Dedicated machines should be allocated for COVID-19 patients. But when the same machine is meant to be used by all patients, proper disinfection of all equipment including workstations, mouse and keyboards along with terminal cleaning of the CT suite must be done as per standard protocol in between patients (21). Another alternative is the usage of disposable covers if available.

Other imaging modalities

In general, appointments for imaging modalities that usually involve outpatients such as mammography, MRI, fluoroscopy, and nuclear imaging should be postponed or redirected to other hospitals, if possible, so resources can be focused on handling more pressing matters at hand resulting from the COVID-19 outbreak. Standard infection precautions apply if there is a need for these imaging modalities.

Conclusion

In conclusion, the adage, “failure to plan is planning to fail” can never be truer on a global scale at this juncture. Constant improvements of strategies to handle COVID-19 in tandem with local and international public health measures are hoped to flatten the curve and spread the burden of disease until sufficient herd immunity or an effective vaccine is made available to the masses. In the meantime, proactive measures tailored to the resources of each department need to be carried out so services can run at optimal capacity without jeopardizing the safety of staff and other patients.

Main points.

  • A centralized task force should be formed at the department level to construct policies and strategies in liaison with institutional and international guidelines.

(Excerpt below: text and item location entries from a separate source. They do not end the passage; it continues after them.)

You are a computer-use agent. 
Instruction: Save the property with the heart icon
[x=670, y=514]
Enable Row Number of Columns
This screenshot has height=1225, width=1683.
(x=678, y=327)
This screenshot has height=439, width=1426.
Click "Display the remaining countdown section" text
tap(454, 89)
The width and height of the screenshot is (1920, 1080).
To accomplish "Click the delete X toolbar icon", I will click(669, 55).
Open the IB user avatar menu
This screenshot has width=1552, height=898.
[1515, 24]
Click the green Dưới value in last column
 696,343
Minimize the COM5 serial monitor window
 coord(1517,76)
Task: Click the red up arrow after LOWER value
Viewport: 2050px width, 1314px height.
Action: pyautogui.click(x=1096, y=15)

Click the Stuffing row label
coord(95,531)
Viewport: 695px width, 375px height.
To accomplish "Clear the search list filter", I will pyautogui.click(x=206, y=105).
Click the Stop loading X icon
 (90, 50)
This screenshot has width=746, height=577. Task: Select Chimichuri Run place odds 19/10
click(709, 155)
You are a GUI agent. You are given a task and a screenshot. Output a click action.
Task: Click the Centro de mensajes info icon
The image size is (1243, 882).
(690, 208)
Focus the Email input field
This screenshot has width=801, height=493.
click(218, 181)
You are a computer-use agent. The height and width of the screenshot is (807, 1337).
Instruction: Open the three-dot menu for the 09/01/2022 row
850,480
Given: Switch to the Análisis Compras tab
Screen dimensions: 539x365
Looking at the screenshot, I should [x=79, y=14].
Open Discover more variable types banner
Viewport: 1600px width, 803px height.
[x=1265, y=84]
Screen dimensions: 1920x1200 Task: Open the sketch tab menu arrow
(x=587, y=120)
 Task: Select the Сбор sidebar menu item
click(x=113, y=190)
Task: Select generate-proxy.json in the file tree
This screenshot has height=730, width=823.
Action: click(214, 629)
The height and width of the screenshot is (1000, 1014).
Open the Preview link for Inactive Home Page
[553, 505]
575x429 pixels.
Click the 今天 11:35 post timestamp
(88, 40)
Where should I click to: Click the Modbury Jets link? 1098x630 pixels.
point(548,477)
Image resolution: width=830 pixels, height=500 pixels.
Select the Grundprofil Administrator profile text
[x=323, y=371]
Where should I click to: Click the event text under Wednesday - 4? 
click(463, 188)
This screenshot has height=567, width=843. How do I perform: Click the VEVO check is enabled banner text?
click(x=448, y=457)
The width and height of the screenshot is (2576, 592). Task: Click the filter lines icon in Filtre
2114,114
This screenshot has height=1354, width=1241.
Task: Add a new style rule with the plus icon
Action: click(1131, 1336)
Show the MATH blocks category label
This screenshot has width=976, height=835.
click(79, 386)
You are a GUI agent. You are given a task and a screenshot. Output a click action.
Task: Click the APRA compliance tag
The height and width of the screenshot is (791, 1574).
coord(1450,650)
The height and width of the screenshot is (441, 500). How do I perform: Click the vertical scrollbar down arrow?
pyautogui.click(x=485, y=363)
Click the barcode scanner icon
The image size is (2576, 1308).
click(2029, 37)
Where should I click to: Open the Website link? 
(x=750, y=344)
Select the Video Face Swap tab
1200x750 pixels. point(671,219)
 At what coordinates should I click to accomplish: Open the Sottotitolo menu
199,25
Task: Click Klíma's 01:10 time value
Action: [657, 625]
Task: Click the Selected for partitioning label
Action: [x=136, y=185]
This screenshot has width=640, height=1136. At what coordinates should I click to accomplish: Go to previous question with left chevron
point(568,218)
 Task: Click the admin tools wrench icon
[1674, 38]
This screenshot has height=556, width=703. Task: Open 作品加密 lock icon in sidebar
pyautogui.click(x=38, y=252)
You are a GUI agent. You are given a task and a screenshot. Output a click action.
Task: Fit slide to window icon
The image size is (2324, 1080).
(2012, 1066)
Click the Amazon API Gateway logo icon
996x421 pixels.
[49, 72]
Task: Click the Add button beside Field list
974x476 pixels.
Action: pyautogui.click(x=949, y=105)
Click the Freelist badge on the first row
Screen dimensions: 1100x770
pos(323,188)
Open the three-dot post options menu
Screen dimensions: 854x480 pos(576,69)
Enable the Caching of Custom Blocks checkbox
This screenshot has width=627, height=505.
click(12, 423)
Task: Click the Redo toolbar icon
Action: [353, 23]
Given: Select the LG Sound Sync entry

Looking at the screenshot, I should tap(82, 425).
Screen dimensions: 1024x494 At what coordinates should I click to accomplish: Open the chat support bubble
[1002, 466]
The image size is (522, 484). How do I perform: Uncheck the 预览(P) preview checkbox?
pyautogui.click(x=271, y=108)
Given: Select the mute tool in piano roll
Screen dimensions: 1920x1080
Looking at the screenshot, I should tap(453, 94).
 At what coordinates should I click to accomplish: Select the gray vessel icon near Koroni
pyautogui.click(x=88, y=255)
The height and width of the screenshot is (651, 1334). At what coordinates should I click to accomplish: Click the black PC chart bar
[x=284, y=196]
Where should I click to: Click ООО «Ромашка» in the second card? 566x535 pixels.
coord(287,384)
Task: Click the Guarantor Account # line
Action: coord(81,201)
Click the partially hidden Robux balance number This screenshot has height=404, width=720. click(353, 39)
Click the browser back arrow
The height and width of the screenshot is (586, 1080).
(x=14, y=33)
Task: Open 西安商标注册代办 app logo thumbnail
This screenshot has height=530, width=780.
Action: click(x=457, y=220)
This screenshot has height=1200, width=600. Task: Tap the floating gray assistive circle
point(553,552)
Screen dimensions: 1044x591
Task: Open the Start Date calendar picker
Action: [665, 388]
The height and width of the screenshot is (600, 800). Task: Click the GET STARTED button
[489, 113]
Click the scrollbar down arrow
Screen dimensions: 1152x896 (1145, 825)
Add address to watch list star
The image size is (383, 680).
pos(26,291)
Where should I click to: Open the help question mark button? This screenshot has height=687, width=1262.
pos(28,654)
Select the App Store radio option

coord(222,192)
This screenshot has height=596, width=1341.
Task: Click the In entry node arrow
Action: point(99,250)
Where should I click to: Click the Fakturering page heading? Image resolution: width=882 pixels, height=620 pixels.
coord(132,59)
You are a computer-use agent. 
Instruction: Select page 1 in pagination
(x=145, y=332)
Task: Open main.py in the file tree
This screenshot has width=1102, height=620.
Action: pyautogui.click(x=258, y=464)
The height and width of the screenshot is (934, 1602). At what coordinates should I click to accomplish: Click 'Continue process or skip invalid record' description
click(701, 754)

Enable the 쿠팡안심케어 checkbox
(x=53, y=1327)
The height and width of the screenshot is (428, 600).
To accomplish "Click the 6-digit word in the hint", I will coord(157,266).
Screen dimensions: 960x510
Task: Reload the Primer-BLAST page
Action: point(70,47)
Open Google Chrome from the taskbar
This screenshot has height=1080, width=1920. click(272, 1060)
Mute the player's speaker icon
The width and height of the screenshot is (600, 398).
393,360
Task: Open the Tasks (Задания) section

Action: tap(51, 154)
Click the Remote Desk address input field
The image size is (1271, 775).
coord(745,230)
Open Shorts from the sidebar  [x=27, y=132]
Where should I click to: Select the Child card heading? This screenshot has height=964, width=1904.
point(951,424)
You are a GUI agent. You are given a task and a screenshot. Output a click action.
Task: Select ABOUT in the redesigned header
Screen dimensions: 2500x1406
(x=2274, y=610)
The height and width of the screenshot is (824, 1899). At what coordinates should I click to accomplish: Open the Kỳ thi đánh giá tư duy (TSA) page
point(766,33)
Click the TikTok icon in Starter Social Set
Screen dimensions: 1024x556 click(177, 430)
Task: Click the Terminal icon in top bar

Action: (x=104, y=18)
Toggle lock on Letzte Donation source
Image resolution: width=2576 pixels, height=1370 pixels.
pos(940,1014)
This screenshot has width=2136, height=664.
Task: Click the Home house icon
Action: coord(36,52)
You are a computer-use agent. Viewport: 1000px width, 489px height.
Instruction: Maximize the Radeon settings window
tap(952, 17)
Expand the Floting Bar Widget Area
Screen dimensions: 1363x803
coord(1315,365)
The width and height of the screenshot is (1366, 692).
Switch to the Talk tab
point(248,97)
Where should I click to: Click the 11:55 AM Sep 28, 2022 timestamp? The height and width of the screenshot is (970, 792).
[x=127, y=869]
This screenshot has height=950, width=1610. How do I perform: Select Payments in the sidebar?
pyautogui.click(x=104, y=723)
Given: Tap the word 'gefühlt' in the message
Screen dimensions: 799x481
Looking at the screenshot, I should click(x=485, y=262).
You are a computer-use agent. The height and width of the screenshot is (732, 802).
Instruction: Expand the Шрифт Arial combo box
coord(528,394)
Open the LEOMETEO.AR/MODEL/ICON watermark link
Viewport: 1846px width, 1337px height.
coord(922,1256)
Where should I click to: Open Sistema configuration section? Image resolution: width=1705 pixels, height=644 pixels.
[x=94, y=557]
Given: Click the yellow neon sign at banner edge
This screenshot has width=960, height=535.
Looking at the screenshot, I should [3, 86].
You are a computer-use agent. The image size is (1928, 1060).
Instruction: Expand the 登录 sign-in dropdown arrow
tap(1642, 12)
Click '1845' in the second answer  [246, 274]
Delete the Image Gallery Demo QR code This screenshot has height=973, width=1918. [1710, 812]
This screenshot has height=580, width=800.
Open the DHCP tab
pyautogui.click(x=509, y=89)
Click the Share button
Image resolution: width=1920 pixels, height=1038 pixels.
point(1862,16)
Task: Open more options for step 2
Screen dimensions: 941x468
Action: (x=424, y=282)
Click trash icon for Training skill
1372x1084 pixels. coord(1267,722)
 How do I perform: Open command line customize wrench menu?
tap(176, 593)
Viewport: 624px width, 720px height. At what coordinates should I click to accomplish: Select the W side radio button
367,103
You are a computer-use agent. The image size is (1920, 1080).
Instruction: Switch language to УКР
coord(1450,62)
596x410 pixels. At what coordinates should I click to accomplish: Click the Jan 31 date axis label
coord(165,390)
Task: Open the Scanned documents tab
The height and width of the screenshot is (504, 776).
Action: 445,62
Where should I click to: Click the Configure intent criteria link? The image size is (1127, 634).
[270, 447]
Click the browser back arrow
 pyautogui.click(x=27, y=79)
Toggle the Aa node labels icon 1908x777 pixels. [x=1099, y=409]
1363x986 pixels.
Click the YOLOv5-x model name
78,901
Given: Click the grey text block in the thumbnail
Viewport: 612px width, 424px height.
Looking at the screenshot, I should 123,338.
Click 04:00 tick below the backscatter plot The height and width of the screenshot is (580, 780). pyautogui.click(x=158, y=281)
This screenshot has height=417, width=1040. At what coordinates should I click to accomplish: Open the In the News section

  • Rational and proper usage of personal protective equipment, especially by frontline staff, reduces the risk of nosocomial spread.

  • Rescheduling elective appointments provides some leeway to consolidate resources and improve preparedness.

  • Dedicated machines and satellite imaging units can help minimize patient contact with noninfected personnel.

  • Proactive human resource management is crucial to ensure services continue at optimal capacity.

Footnotes

Conflict of interest disclosure

The authors declared no conflicts of interest.